▶ **Task prompt**
Pick out all lines with the word "date" from the records that follow.

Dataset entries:
--------------------

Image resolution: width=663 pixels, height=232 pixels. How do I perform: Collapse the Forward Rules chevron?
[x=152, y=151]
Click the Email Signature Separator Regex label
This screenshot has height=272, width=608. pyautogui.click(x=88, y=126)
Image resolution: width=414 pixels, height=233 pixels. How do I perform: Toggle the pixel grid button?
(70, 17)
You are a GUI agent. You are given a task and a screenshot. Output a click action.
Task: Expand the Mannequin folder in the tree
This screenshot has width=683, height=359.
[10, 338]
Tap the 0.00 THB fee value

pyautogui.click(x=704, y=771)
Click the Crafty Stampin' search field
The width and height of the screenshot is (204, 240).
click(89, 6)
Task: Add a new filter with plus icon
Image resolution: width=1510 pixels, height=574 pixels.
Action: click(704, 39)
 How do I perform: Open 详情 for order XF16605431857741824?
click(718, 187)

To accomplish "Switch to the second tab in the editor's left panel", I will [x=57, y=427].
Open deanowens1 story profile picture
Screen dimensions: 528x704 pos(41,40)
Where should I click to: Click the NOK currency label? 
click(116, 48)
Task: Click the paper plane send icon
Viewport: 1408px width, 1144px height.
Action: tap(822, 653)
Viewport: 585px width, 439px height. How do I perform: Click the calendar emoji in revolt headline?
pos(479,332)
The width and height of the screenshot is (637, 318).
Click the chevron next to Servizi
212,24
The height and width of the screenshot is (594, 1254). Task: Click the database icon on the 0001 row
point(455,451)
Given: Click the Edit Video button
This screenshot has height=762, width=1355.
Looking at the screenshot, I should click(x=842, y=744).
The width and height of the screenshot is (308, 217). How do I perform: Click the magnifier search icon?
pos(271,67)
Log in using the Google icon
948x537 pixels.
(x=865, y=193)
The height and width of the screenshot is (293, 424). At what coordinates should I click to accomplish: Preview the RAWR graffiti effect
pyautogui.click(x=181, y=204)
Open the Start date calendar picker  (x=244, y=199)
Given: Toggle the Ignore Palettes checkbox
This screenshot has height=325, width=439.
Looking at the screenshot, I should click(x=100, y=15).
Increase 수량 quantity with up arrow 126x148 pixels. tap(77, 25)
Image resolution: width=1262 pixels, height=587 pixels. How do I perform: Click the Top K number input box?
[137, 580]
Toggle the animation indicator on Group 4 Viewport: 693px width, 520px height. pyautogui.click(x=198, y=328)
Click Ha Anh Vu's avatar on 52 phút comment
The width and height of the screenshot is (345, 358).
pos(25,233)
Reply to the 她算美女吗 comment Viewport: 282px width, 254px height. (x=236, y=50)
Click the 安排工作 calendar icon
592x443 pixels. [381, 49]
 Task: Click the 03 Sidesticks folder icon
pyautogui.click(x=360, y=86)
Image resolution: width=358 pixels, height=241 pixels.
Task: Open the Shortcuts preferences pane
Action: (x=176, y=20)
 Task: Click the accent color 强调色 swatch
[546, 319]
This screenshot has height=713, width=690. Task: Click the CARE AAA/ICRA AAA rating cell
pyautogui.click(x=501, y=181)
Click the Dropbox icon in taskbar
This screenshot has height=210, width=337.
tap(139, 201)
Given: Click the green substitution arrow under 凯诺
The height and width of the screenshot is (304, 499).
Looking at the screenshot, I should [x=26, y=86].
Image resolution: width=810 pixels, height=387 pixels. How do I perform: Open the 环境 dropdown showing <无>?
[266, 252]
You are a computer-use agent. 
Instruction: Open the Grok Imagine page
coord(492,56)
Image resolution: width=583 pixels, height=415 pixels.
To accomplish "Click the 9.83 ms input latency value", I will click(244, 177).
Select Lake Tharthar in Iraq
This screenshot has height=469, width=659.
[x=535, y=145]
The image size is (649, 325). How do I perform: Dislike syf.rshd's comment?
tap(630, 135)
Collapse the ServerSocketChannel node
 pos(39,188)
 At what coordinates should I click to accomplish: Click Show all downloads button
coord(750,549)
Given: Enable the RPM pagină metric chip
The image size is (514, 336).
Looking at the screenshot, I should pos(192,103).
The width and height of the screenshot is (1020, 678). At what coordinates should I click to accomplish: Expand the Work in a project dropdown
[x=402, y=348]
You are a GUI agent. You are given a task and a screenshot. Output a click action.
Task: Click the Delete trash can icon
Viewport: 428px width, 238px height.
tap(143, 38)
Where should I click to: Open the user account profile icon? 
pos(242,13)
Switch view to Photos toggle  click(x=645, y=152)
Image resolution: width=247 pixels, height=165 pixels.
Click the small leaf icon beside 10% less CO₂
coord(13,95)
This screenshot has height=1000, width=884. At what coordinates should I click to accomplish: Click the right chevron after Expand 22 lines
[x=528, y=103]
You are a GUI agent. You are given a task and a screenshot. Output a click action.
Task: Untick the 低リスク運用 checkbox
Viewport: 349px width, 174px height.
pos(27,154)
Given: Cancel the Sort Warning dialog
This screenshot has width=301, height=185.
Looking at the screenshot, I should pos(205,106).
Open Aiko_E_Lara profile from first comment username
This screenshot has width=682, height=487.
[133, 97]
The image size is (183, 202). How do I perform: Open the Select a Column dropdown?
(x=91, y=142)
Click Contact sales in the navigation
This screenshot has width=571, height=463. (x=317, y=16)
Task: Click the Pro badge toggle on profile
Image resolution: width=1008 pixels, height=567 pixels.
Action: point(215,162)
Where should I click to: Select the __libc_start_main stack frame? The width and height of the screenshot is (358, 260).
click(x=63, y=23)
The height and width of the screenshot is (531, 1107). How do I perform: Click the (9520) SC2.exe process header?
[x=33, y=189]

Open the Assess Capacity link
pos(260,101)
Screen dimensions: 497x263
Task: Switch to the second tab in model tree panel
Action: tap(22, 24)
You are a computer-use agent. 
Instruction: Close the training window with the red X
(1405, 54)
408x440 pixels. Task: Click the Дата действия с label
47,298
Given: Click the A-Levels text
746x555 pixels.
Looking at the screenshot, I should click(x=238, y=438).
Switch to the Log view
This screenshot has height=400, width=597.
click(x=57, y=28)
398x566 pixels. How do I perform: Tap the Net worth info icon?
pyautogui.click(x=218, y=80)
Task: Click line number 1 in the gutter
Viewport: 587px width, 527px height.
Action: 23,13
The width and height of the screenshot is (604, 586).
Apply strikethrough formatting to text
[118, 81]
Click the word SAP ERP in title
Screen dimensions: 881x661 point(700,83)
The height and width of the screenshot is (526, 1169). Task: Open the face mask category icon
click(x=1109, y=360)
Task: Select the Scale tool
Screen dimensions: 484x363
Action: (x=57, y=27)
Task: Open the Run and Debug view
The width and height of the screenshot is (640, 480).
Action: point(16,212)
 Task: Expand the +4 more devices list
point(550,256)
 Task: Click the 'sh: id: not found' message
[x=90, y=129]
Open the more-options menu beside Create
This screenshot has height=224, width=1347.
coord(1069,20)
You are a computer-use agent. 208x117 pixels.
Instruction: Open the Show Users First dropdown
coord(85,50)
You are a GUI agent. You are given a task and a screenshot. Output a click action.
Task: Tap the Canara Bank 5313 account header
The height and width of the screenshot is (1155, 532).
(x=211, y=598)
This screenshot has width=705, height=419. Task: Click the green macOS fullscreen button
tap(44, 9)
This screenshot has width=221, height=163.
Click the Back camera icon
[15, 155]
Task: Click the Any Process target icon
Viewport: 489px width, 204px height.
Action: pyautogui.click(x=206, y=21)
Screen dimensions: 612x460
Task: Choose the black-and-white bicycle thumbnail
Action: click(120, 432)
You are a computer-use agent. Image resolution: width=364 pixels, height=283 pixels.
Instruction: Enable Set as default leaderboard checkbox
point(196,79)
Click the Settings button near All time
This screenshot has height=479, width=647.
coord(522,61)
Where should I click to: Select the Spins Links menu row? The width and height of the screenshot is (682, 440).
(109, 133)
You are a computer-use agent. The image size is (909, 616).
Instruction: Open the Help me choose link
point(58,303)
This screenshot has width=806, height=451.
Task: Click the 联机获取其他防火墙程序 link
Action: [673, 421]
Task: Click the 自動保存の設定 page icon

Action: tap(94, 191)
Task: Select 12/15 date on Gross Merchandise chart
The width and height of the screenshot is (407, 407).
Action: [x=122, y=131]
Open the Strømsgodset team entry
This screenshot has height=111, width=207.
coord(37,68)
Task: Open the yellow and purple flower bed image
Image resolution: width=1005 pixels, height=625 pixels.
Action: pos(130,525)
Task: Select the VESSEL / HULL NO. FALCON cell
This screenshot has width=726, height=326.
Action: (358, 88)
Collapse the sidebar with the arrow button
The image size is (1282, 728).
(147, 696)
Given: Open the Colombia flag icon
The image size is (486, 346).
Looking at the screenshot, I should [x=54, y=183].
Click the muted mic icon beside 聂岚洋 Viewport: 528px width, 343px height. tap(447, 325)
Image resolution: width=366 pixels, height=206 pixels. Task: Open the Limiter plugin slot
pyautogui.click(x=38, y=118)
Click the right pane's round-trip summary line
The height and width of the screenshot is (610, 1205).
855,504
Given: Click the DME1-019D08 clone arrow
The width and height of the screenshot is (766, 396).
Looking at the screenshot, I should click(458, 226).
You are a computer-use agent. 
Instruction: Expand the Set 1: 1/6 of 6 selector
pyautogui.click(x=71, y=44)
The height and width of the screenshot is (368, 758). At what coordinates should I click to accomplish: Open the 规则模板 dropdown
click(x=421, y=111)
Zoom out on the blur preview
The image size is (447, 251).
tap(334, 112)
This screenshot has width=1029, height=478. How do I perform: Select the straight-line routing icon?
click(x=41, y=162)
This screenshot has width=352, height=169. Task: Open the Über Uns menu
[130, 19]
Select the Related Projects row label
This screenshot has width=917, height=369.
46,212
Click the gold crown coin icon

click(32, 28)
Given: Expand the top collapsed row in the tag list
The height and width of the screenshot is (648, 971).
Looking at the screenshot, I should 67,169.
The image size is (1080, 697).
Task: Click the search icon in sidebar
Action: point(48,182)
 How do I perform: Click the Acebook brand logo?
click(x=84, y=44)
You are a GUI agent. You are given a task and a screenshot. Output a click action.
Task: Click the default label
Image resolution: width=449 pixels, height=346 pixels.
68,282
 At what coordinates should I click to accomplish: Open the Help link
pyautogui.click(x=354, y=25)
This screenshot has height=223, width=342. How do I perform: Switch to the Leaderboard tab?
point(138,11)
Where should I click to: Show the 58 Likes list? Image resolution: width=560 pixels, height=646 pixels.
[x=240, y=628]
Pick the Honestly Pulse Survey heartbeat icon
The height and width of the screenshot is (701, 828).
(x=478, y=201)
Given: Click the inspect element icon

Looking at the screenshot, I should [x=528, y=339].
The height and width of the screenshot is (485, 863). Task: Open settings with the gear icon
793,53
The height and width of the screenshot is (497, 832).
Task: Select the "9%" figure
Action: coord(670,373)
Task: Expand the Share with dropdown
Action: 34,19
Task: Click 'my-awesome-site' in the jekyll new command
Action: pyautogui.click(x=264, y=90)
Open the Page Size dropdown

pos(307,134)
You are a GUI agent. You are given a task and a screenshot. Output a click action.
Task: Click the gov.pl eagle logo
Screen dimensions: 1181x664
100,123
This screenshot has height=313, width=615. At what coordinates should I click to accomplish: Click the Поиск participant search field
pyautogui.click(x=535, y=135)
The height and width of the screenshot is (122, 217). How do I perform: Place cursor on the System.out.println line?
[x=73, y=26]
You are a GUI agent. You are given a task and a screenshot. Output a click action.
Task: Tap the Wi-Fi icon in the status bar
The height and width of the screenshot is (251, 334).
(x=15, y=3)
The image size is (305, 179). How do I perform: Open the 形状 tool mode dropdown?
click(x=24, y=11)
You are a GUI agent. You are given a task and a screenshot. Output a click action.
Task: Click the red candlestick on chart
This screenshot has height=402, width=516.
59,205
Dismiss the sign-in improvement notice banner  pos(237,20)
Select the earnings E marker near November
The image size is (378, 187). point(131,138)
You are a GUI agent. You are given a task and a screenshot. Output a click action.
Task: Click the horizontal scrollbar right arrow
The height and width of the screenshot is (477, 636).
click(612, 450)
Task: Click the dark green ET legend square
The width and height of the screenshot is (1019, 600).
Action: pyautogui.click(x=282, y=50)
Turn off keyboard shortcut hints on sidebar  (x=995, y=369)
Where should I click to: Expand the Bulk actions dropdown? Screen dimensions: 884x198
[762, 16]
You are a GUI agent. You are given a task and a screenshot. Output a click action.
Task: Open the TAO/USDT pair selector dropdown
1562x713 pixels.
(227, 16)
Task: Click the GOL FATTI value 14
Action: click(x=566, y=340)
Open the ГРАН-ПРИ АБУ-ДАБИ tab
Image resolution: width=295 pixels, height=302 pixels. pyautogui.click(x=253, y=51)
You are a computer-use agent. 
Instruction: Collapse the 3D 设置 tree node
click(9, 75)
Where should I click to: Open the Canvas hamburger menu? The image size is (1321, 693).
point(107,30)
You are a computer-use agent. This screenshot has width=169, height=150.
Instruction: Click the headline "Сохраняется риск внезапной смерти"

--------------------

▶ **Solution for this exercise**
Open the Start date calendar picker  (x=244, y=199)
Task: Select 12/15 date on Gross Merchandise chart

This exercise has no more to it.